INPUT FOR THIS TASK ▸
####################
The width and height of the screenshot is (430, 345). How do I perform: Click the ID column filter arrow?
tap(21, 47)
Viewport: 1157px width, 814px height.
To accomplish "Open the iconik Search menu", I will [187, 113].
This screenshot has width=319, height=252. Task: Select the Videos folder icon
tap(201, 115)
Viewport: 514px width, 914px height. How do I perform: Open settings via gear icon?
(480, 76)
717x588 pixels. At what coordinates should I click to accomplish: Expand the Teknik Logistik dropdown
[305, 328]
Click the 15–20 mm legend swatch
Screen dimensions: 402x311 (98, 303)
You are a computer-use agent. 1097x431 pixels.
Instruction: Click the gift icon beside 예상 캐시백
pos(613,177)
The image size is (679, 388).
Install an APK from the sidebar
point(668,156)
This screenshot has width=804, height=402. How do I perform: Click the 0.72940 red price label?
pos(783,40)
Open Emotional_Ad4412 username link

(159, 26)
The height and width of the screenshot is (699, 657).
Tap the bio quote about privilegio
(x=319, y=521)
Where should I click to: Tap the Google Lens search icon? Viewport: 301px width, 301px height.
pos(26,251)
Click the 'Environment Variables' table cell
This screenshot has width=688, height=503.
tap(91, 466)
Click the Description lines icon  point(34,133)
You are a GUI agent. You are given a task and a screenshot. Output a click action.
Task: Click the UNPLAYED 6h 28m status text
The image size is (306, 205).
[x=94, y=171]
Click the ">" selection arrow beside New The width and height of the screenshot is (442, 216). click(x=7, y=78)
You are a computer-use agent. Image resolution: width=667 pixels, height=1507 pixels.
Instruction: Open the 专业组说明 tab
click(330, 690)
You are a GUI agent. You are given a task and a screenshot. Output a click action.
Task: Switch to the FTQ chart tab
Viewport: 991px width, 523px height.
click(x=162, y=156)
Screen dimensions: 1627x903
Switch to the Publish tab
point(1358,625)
####################
REQUIRED ACTION ▸
Your answer should be the records above, set down exactly.

TASK ANSWER ▸
The width and height of the screenshot is (430, 345). How do I perform: Click the ID column filter arrow?
tap(21, 47)
Viewport: 1157px width, 814px height.
To accomplish "Open the iconik Search menu", I will [187, 113].
This screenshot has width=319, height=252. Task: Select the Videos folder icon
tap(201, 115)
Viewport: 514px width, 914px height. How do I perform: Open settings via gear icon?
(480, 76)
717x588 pixels. At what coordinates should I click to accomplish: Expand the Teknik Logistik dropdown
[305, 328]
Click the 15–20 mm legend swatch
Screen dimensions: 402x311 (98, 303)
You are a computer-use agent. 1097x431 pixels.
Instruction: Click the gift icon beside 예상 캐시백
pos(613,177)
The image size is (679, 388).
Install an APK from the sidebar
point(668,156)
This screenshot has width=804, height=402. How do I perform: Click the 0.72940 red price label?
pos(783,40)
Open Emotional_Ad4412 username link

(159, 26)
The height and width of the screenshot is (699, 657).
Tap the bio quote about privilegio
(x=319, y=521)
Where should I click to: Tap the Google Lens search icon? Viewport: 301px width, 301px height.
pos(26,251)
Click the 'Environment Variables' table cell
This screenshot has width=688, height=503.
tap(91, 466)
Click the Description lines icon  point(34,133)
You are a GUI agent. You are given a task and a screenshot. Output a click action.
Task: Click the UNPLAYED 6h 28m status text
The image size is (306, 205).
[x=94, y=171]
Click the ">" selection arrow beside New The width and height of the screenshot is (442, 216). click(x=7, y=78)
You are a computer-use agent. Image resolution: width=667 pixels, height=1507 pixels.
Instruction: Open the 专业组说明 tab
click(330, 690)
You are a GUI agent. You are given a task and a screenshot. Output a click action.
Task: Switch to the FTQ chart tab
Viewport: 991px width, 523px height.
click(x=162, y=156)
Screen dimensions: 1627x903
Switch to the Publish tab
point(1358,625)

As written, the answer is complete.